» About this exercise: One range is to be output from the listing below, exactly as written: the line with "Insert a dollar" to the line with "Given: Toggle the 一键禁用 switch", both kept.

» Information:

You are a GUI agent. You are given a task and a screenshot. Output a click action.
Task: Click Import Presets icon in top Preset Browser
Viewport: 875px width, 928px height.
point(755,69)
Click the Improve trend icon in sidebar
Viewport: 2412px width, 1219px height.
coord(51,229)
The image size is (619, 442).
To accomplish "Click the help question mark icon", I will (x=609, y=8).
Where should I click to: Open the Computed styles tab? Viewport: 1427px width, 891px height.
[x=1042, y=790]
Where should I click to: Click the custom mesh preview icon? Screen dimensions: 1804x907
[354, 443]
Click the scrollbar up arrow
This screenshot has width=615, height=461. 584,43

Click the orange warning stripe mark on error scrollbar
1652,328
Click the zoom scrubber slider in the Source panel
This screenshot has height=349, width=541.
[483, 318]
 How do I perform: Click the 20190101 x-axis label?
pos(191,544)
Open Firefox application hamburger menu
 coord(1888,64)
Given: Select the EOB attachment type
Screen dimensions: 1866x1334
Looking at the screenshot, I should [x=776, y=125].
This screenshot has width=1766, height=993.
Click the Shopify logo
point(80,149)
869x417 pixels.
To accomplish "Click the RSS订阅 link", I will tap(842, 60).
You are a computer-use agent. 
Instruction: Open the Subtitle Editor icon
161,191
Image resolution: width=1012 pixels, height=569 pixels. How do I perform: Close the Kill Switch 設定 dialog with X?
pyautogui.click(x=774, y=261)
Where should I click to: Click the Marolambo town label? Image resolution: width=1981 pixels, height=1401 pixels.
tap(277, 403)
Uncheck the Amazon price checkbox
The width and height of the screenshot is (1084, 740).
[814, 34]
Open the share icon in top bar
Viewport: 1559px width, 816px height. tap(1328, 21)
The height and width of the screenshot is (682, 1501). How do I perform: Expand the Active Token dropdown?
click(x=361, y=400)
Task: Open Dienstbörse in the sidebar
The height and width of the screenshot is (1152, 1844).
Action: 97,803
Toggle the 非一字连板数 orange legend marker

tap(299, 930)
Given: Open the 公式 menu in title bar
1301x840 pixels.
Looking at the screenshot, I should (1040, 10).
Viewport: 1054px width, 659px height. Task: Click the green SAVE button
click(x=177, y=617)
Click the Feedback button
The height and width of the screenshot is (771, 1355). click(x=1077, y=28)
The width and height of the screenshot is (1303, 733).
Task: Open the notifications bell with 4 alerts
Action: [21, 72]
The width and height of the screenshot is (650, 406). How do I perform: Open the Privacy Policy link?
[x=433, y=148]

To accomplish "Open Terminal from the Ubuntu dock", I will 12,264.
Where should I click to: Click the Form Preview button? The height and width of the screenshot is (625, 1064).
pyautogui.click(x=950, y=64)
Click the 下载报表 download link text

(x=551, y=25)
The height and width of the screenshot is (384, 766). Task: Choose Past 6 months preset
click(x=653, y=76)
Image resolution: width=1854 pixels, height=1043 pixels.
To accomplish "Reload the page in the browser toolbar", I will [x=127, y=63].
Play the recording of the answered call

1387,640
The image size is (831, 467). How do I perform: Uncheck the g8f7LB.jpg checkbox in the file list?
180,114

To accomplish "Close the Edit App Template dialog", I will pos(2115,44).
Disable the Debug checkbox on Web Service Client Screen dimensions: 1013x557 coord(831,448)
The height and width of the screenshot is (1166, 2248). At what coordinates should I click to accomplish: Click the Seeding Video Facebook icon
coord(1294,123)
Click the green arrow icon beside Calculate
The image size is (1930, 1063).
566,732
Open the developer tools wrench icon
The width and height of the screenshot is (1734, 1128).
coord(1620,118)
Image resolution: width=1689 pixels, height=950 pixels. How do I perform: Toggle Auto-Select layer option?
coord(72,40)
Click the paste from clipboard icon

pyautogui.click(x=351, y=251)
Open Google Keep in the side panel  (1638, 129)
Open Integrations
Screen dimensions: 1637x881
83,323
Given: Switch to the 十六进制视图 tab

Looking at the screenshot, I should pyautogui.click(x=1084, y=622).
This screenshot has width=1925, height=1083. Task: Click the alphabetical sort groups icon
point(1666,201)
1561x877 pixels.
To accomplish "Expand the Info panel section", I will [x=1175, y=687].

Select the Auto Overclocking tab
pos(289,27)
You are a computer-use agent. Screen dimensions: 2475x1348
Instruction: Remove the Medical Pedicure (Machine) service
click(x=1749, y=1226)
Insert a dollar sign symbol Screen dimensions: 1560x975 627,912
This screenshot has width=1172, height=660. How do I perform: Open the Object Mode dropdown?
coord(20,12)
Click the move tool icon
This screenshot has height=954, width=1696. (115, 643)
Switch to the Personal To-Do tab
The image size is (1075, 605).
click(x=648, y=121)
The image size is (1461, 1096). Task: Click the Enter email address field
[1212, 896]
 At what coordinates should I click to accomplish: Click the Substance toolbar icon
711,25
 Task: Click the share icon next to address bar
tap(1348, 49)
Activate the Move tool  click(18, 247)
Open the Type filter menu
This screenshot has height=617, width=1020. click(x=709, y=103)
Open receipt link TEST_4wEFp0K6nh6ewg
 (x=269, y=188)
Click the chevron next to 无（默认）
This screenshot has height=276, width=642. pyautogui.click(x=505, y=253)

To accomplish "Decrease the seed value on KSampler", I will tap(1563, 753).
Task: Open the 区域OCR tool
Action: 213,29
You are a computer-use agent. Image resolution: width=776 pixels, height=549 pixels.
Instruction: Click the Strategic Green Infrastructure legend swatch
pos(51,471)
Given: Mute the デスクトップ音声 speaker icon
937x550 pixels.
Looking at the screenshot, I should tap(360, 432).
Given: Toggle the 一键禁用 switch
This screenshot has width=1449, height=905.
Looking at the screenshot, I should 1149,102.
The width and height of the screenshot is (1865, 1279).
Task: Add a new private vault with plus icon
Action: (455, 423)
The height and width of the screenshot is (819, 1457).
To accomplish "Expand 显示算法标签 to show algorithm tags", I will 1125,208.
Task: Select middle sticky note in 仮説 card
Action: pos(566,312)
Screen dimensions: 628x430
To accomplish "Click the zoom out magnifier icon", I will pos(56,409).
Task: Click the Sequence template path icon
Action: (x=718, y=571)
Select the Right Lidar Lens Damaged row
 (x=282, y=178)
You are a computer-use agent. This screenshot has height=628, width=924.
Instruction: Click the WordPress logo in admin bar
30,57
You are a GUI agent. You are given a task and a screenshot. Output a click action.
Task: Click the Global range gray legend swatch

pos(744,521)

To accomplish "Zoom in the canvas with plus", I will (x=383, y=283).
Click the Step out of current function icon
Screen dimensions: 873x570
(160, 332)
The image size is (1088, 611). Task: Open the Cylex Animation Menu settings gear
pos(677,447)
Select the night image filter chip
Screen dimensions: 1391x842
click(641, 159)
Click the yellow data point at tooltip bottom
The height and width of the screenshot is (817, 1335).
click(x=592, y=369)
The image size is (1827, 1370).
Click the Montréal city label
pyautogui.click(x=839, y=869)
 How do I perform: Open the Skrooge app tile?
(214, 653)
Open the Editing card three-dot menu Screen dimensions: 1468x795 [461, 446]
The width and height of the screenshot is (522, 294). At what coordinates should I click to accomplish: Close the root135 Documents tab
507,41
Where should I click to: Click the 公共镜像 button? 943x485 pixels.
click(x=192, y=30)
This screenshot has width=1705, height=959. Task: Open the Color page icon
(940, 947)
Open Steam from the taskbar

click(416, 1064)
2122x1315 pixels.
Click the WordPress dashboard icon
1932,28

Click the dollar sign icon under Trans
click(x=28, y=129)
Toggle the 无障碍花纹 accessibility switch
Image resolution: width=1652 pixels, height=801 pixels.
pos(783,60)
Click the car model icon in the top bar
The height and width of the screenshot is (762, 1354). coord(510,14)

» Result for this exercise:
Insert a dollar sign symbol Screen dimensions: 1560x975 627,912
This screenshot has width=1172, height=660. How do I perform: Open the Object Mode dropdown?
coord(20,12)
Click the move tool icon
This screenshot has height=954, width=1696. (115, 643)
Switch to the Personal To-Do tab
The image size is (1075, 605).
click(x=648, y=121)
The image size is (1461, 1096). Task: Click the Enter email address field
[1212, 896]
 At what coordinates should I click to accomplish: Click the Substance toolbar icon
711,25
 Task: Click the share icon next to address bar
tap(1348, 49)
Activate the Move tool  click(18, 247)
Open the Type filter menu
This screenshot has height=617, width=1020. click(x=709, y=103)
Open receipt link TEST_4wEFp0K6nh6ewg
 (x=269, y=188)
Click the chevron next to 无（默认）
This screenshot has height=276, width=642. pyautogui.click(x=505, y=253)

To accomplish "Decrease the seed value on KSampler", I will tap(1563, 753).
Task: Open the 区域OCR tool
Action: 213,29
You are a computer-use agent. Image resolution: width=776 pixels, height=549 pixels.
Instruction: Click the Strategic Green Infrastructure legend swatch
pos(51,471)
Given: Mute the デスクトップ音声 speaker icon
937x550 pixels.
Looking at the screenshot, I should tap(360, 432).
Given: Toggle the 一键禁用 switch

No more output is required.